Predicting the insolvency of u.s. banks using support vector machines (SVM) based on LL-fs

Thursday, 4 April 2013: 5:10 PM
Theophilos Papadimitriou, PhD , Democritus University of Thrace, Komotini, Greece
Periklis Gogas, Ph.D. , International Economic Relations and Development, Democritus University of Thrace, Komotini, Greece
Vasileios Plakandaras, M.B.A. , Department of Economics, Democritus University, Komotini, Greece
Ioannis Mourmouris, PhD , Democtritus University of Thrace - Department of International Economic Relations and Development, Komotini, Greece
We construct a Support Vector Machine (SVM) based structural model that predicts the collapse of US Bank Institutions using publicly disclosed elements of their financial statements on a rolling 4-year window.
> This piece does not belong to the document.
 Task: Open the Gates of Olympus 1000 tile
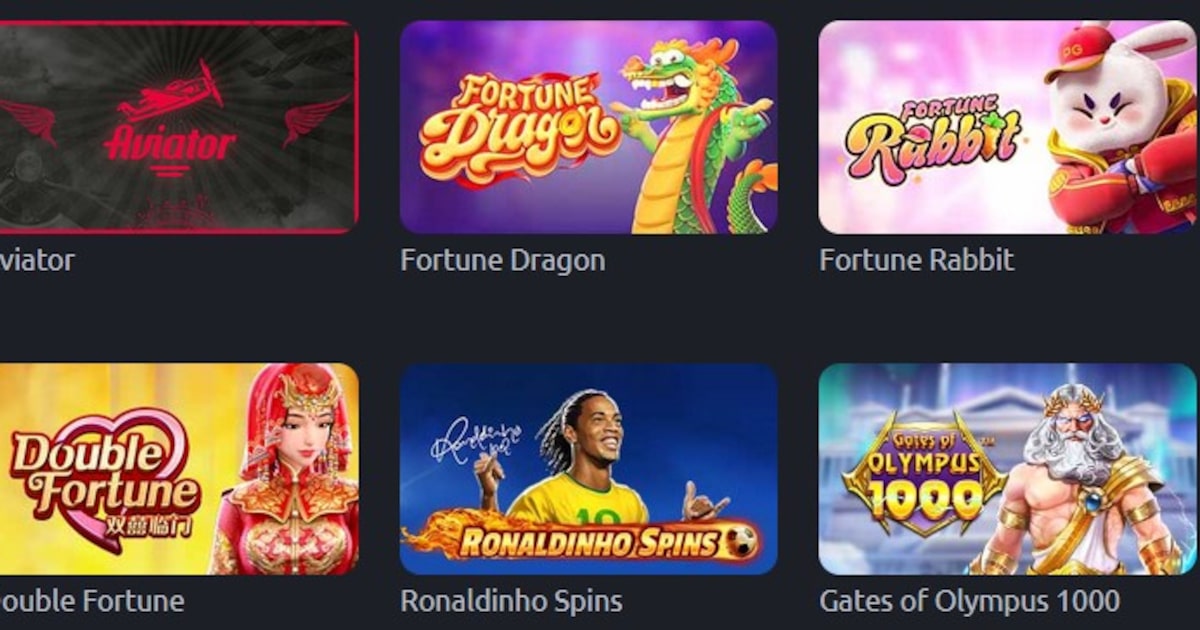click(x=1008, y=469)
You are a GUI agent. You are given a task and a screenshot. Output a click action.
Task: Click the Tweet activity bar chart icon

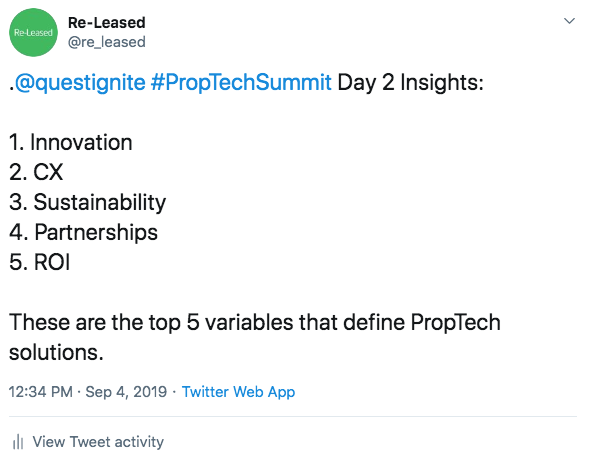coord(18,442)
In our approximation, we used SVM as a classifier to discriminate solvent to insolvent banks. For the selection of the input variables we applied a novel local learning technique that decomposes the problem of feature selection into a problem of local learning based on linear models and then evaluates the feature relevance globally. The resulting model exhibits remarkable prediction capabilities and underlines the significance of certain variables in overall accuracy, achieving a 14/17 prediction of actually defaulted banks in out-of-sample prediction.